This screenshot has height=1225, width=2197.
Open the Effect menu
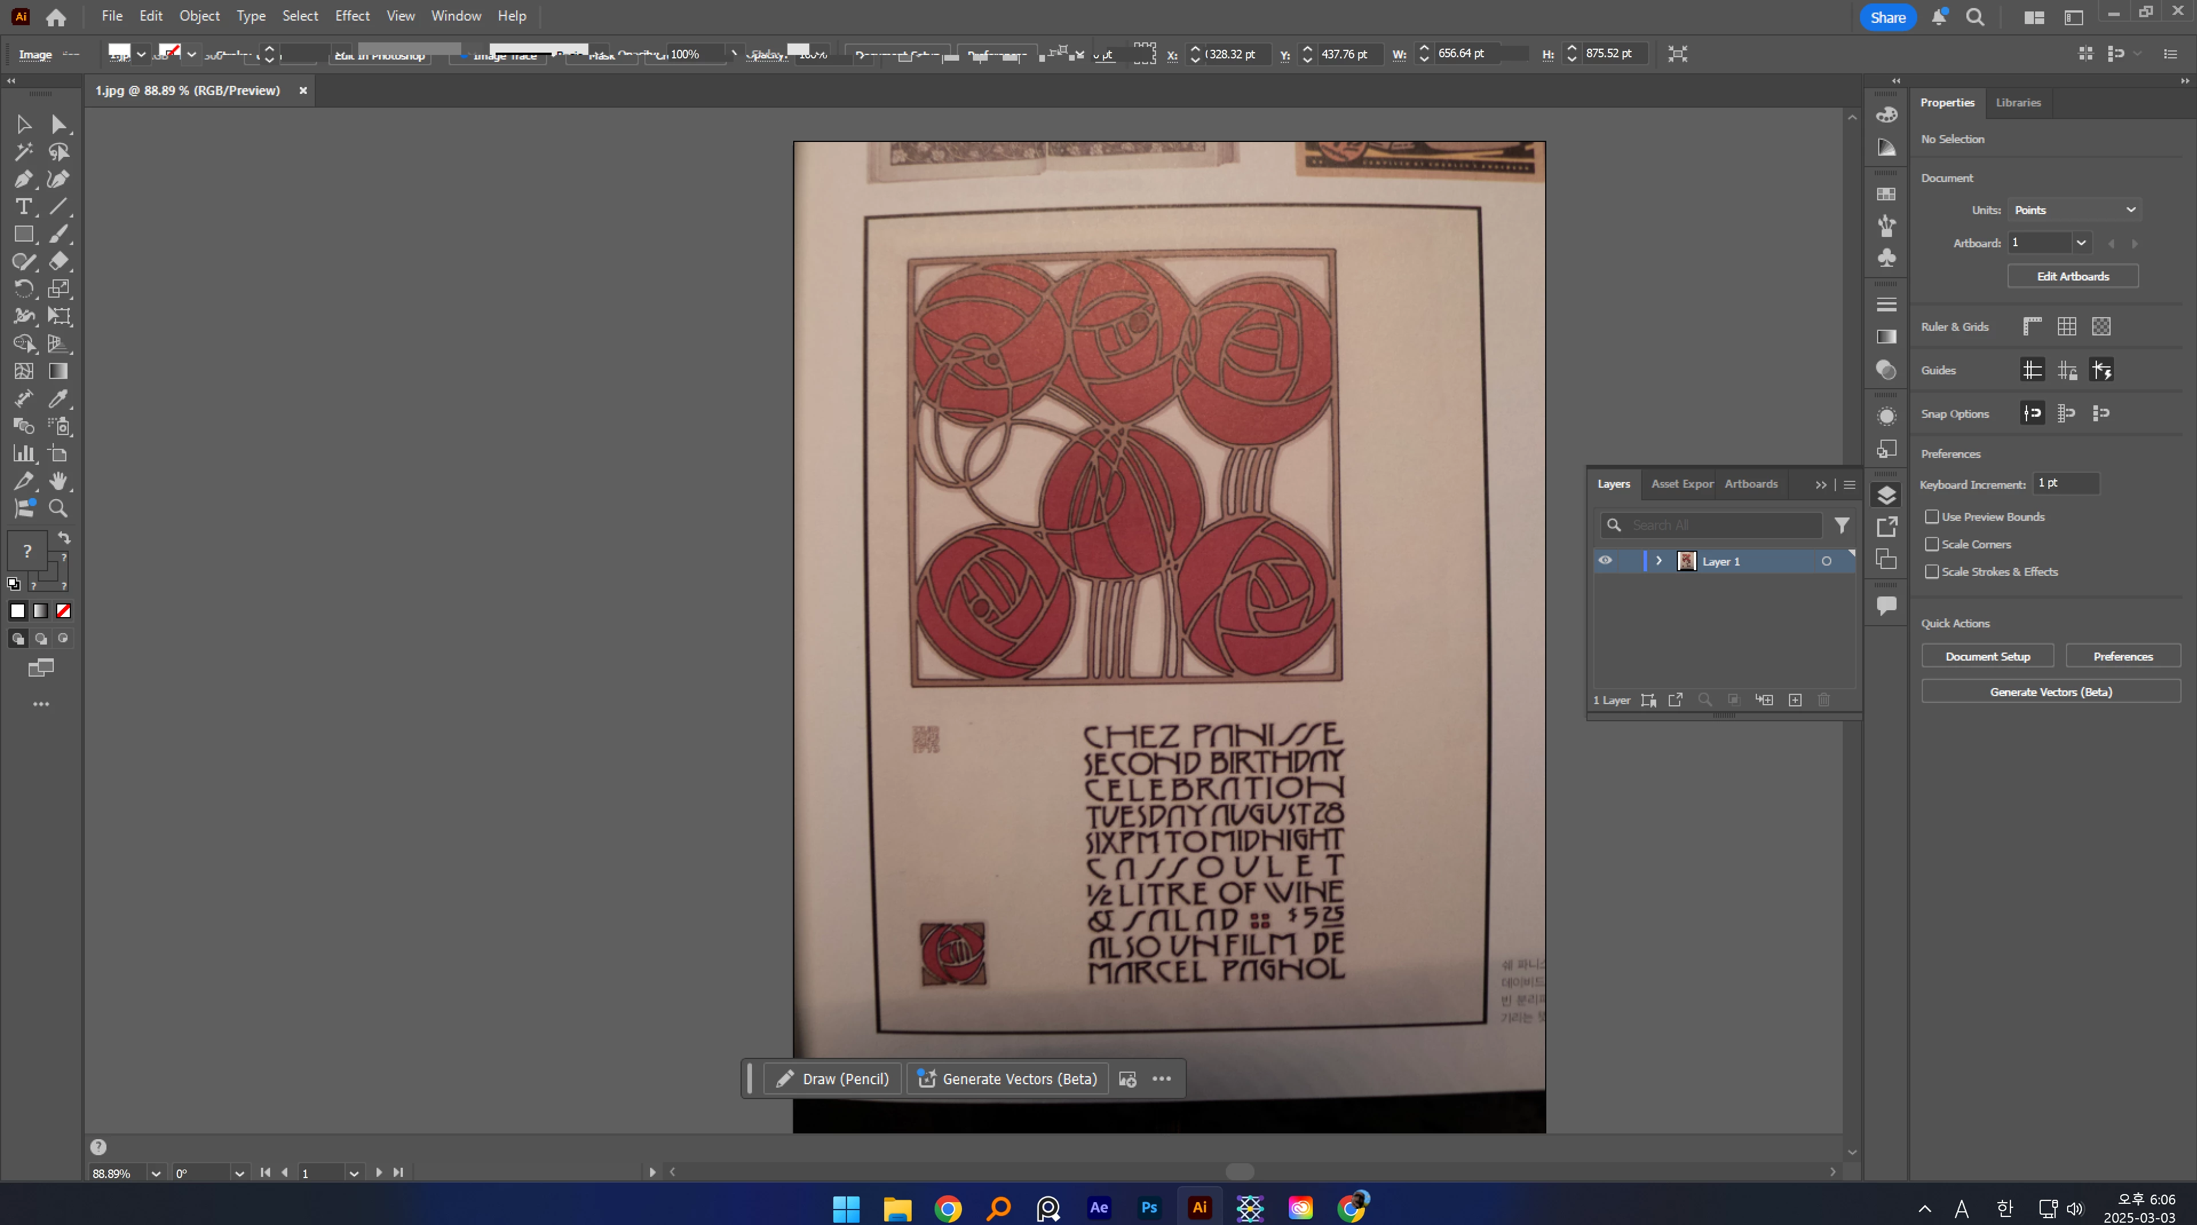[x=351, y=16]
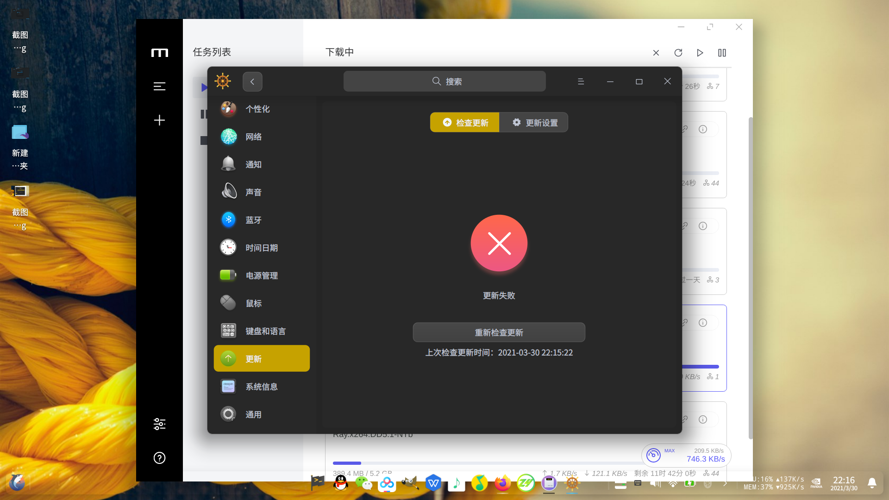Pause all downloads in toolbar
The width and height of the screenshot is (889, 500).
[722, 53]
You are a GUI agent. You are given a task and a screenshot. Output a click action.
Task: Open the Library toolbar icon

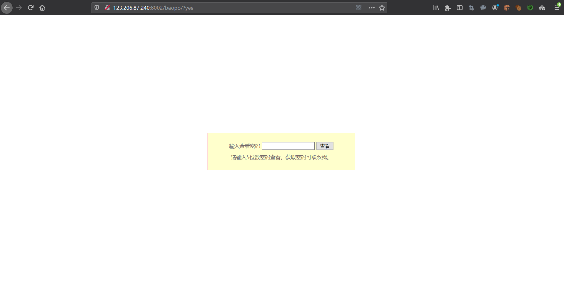point(436,8)
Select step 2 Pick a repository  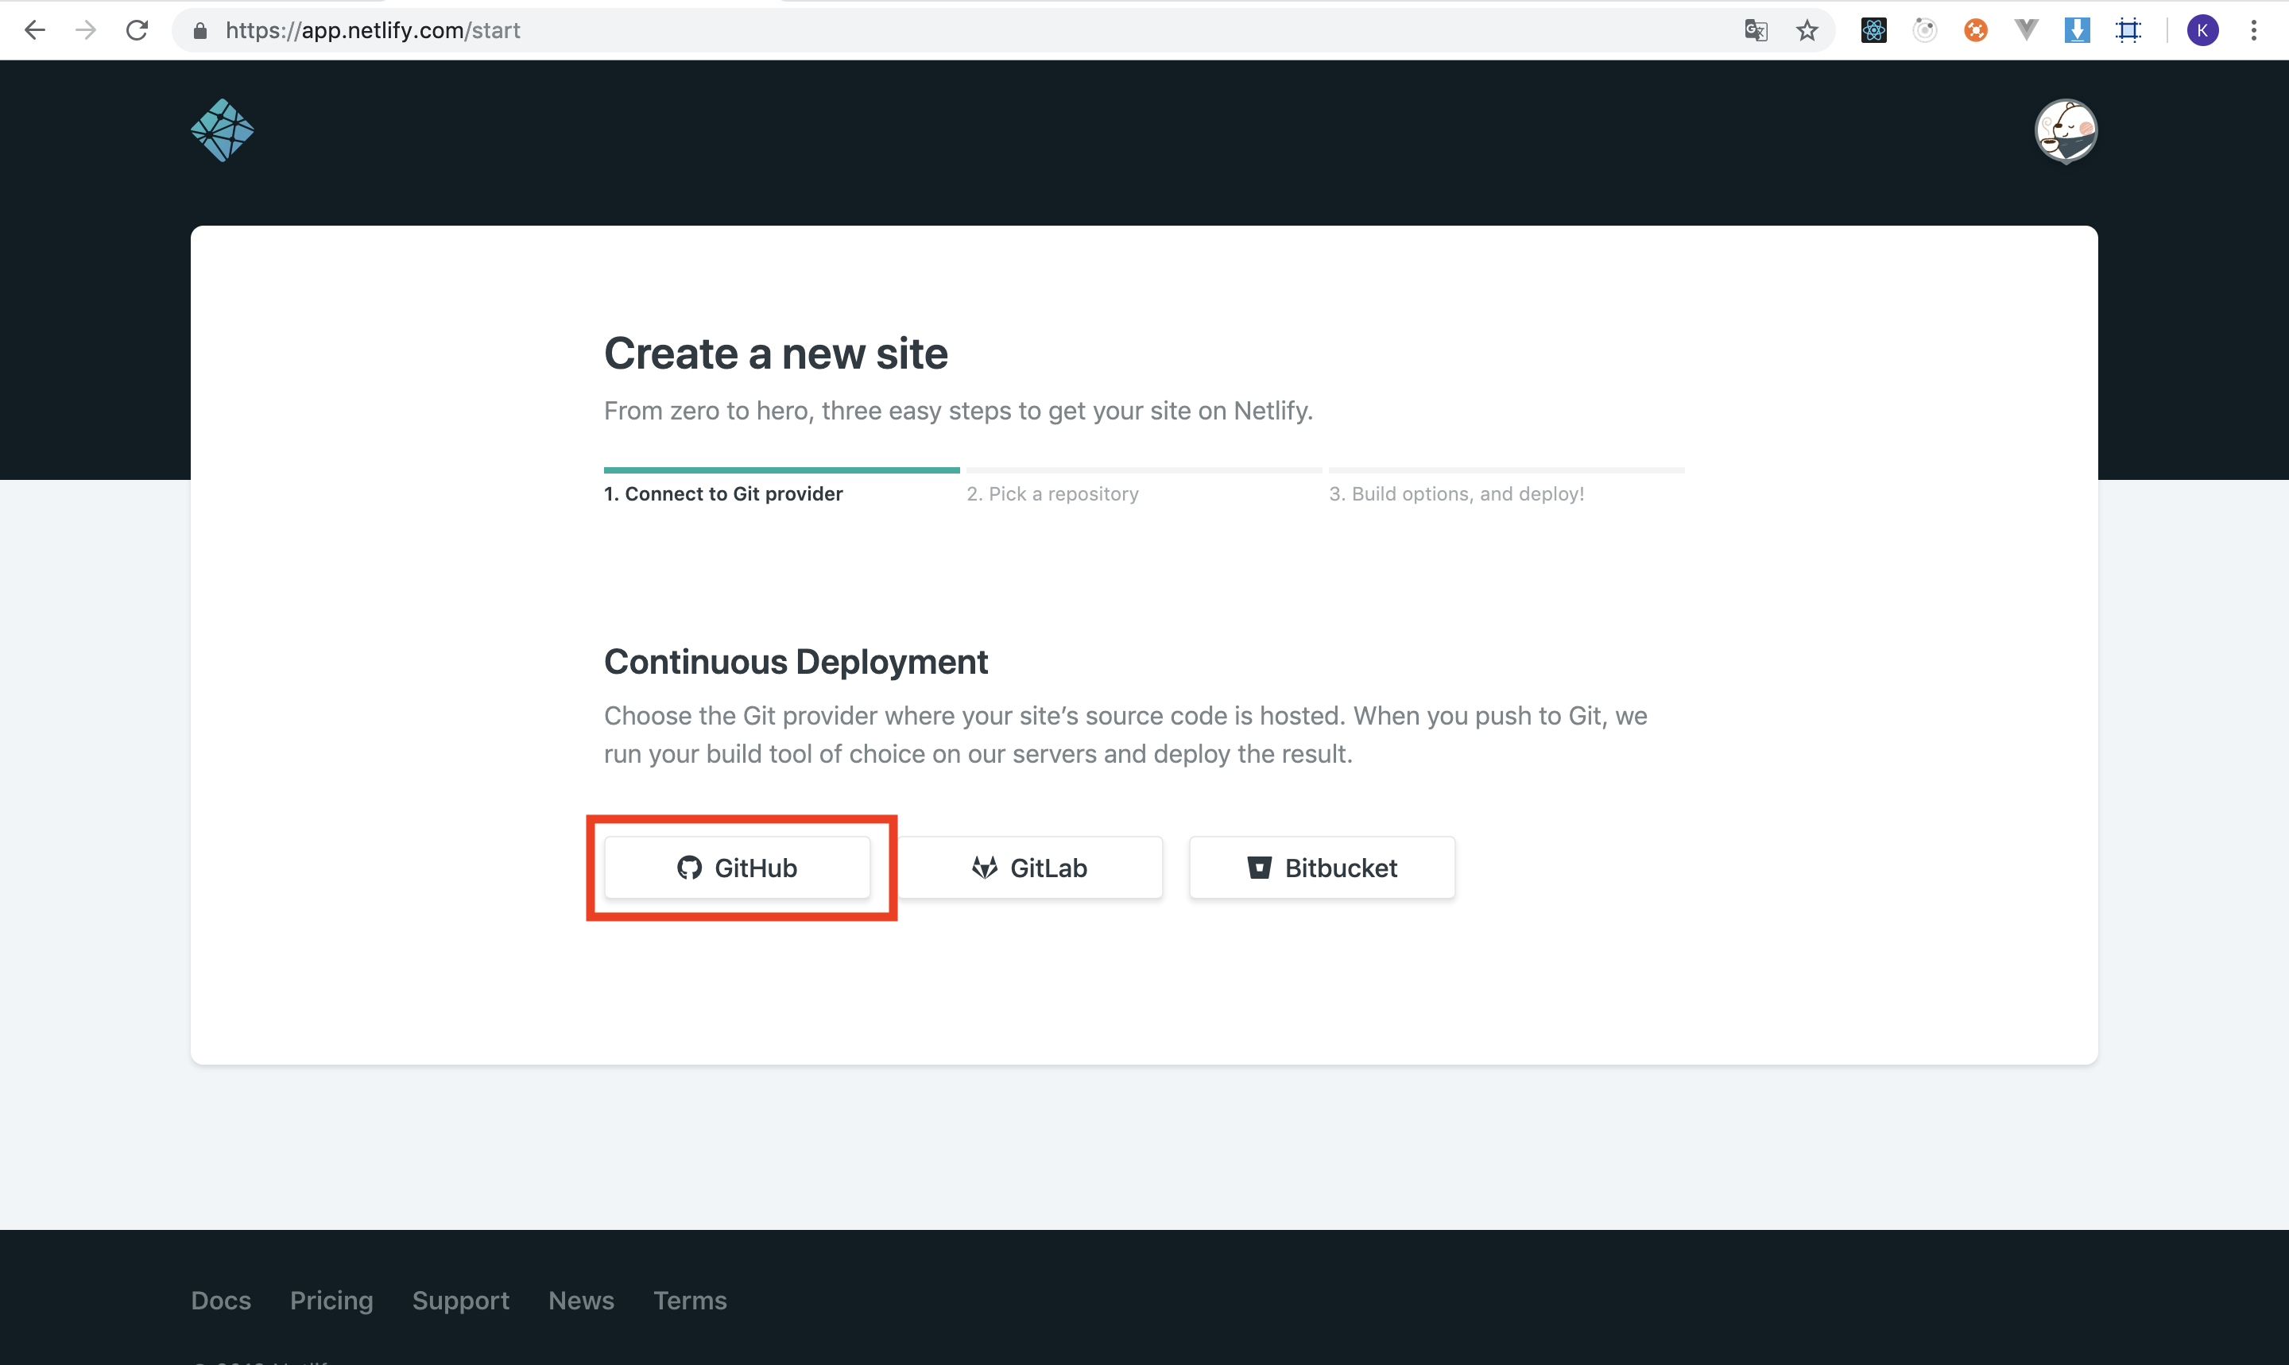[x=1052, y=494]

—————

Exercise → Repeat only what runs from the first line of the records above to the line with "You are a GUI", both included, word for word, minus the pictures.

Answer section →
This screenshot has height=1225, width=2197.
Open the Effect menu
[x=351, y=16]
Pause all downloads in toolbar
The width and height of the screenshot is (889, 500).
[722, 53]
You are a GUI agent. You are given a task and a screenshot. Output a click action.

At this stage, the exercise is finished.